• _What is being asked_
Each record is to be duplicated exactly, with nothing added.

• _Data records_
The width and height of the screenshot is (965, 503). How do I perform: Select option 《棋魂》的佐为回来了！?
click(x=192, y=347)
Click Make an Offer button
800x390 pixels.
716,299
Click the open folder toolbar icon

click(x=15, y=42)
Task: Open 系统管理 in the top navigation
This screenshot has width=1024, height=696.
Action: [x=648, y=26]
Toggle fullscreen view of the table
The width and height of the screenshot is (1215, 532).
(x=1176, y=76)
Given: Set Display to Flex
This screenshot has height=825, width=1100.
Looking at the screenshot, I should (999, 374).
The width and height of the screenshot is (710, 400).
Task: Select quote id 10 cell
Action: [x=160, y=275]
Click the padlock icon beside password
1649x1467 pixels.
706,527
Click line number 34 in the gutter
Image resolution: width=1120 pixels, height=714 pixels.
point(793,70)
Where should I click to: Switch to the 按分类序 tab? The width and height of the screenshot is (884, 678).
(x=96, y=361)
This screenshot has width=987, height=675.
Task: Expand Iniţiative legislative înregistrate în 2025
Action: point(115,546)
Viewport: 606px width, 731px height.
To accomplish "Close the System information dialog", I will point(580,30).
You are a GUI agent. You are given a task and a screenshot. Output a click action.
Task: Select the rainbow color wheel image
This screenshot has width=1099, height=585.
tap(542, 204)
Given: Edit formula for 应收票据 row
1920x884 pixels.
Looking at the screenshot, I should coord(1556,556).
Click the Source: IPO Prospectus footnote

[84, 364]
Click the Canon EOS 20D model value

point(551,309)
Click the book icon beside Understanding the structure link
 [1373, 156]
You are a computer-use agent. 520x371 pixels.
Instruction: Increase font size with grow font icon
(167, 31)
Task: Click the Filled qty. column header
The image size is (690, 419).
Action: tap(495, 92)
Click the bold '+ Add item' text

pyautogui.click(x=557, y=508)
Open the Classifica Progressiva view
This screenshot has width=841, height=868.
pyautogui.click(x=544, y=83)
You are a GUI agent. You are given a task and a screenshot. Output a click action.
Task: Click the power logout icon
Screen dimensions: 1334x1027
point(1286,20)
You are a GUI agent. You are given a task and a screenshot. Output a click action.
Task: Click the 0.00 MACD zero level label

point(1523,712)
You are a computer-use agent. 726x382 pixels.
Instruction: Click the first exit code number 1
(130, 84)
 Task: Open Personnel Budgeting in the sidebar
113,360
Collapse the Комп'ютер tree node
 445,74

• _Response_
The width and height of the screenshot is (965, 503). How do I perform: Select option 《棋魂》的佐为回来了！?
click(x=192, y=347)
Click Make an Offer button
800x390 pixels.
716,299
Click the open folder toolbar icon

click(x=15, y=42)
Task: Open 系统管理 in the top navigation
This screenshot has width=1024, height=696.
Action: [x=648, y=26]
Toggle fullscreen view of the table
The width and height of the screenshot is (1215, 532).
(x=1176, y=76)
Given: Set Display to Flex
This screenshot has height=825, width=1100.
Looking at the screenshot, I should (999, 374).
The width and height of the screenshot is (710, 400).
Task: Select quote id 10 cell
Action: [x=160, y=275]
Click the padlock icon beside password
1649x1467 pixels.
706,527
Click line number 34 in the gutter
Image resolution: width=1120 pixels, height=714 pixels.
point(793,70)
Where should I click to: Switch to the 按分类序 tab? The width and height of the screenshot is (884, 678).
(x=96, y=361)
This screenshot has width=987, height=675.
Task: Expand Iniţiative legislative înregistrate în 2025
Action: point(115,546)
Viewport: 606px width, 731px height.
To accomplish "Close the System information dialog", I will point(580,30).
You are a GUI agent. You are given a task and a screenshot. Output a click action.
Task: Select the rainbow color wheel image
This screenshot has width=1099, height=585.
tap(542, 204)
Given: Edit formula for 应收票据 row
1920x884 pixels.
Looking at the screenshot, I should coord(1556,556).
Click the Source: IPO Prospectus footnote

[84, 364]
Click the Canon EOS 20D model value

point(551,309)
Click the book icon beside Understanding the structure link
 [1373, 156]
You are a computer-use agent. 520x371 pixels.
Instruction: Increase font size with grow font icon
(167, 31)
Task: Click the Filled qty. column header
The image size is (690, 419).
Action: tap(495, 92)
Click the bold '+ Add item' text

pyautogui.click(x=557, y=508)
Open the Classifica Progressiva view
This screenshot has width=841, height=868.
pyautogui.click(x=544, y=83)
You are a GUI agent. You are given a task and a screenshot. Output a click action.
Task: Click the power logout icon
Screen dimensions: 1334x1027
point(1286,20)
You are a GUI agent. You are given a task and a screenshot. Output a click action.
Task: Click the 0.00 MACD zero level label

point(1523,712)
You are a computer-use agent. 726x382 pixels.
Instruction: Click the first exit code number 1
(130, 84)
 Task: Open Personnel Budgeting in the sidebar
113,360
Collapse the Комп'ютер tree node
 445,74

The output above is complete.